### Фрагмент документа:
Ирина Богушевская: У нас нет навыка быть счастливыми

Sobesednik.ru побывал в гостях у певицы Ирины Богушевской и узнал все о детских песнях, митингах и философии Дао.

Фото: Ирина Богушевская // Наталия Шаханова / Global Look Press

Sobesednik.ru побывал в гостях у певицы Ирины Богушевской и узнал все о детских песнях, митингах и философии Дао.

Попадая с заснеженной улицы в эту просторную, уютную гостиную с большой оранжевой лампой над столом, терракотовыми гардинами и ласково урчащей кошкой, словно оказываешься в другом мире. Ирина Богушевская – образец гостеприимной хозяйки, которая к тому же умеет останавливать время. Отказываться от горячего чая и домашних котлет в этом доме явно не принято, и минуты скользят незаметно – так же, как красивая британская кошка с грустными глазами, которая настойчиво требовала внимания, пока мы беседовали о грядущем концерте певицы, митинге на Болотной, жизни ее домашних и бесконечных творческих планах.

– У вас ведь аллергия на кошек. Вам приходится все время принимать лекарства?

– Вы знаете, бывает то лучше, то хуже. Иногда приходится вообще ингалятором пользоваться. Я сто раз уже думала: «Всё, отдаю». А потом смотрю на нее и понимаю, что не могу ее отдать. Всё-таки это ответственность.

### Задание:
Продолжите интервью с Ириной Богушевской сразу после ее ответа о кошке.

### Исходные данные:
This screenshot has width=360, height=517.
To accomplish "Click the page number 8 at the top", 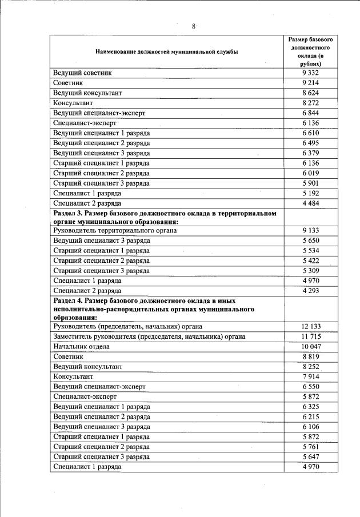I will point(194,26).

### Итоговый результат:
– Я сегодня осознала, что у меня уже который день в голове крутятся песни с вашего альбома «Детская площадка № 1». Особенно мне нравятся две: «Балаган» (это моя любимая, привязывается невероятно), а вторая – «Паповоз», очень смешная песня. Вот они вроде такие детские, простые, а из головы не выходят.

– Это замечательно!

– Ваш следующий концерт, который состоится 23 декабря в Доме кино, будет посвящен детской тематике?

– Нет, это будет взрослый концерт, там будет моя сольная программа. Всё-таки мое сольное творчество и наш детский проект – это совершенно разные вещи. Мы только что, в конце ноября, отыграли дуплет детских концертов. У нас были два переаншлага в ЦДХ, в общей сложности больше 1200 человек к нам пришло за эти два дня. Это тоже такая полноценная, живая, качественная музыка, ее играет весь мой состав плюс наш любимый специальный гость – флейтист Саша Бруни, который с нами записывал эти пластинки. Но тем не менее 23-го – это взрослая программа, и она новогодняя.

– Там будет микс из старых и новых песен?

– Есть песни, которые исполняются практически раз в году, потому что они новогодние – ты же не будешь их петь ни в мае, ни в сентябре. Мы вспомним их, во-первых, а во-вторых, мы будем делать кое-что новое. Я постаралась выстроить программу так, чтобы там были самые светлые и добрые песни, потому что – что греха таить! – я много лет писала песни драматичные. Но я пишу все о себе, и это истории из моей жизни или из жизни моих друзей, это такие песни, которые можно спеть в музыкальном кабаре, это мини-спектакли. А печальных поводов для творчества гораздо больше и найти их легче, в этом состоянии пишется легче, чем когда ты счастлив. Для меня эта детская тема была спасением, потому что детская музыка – это то, в чем ты можешь быть абсолютно легально счастлив на сцене.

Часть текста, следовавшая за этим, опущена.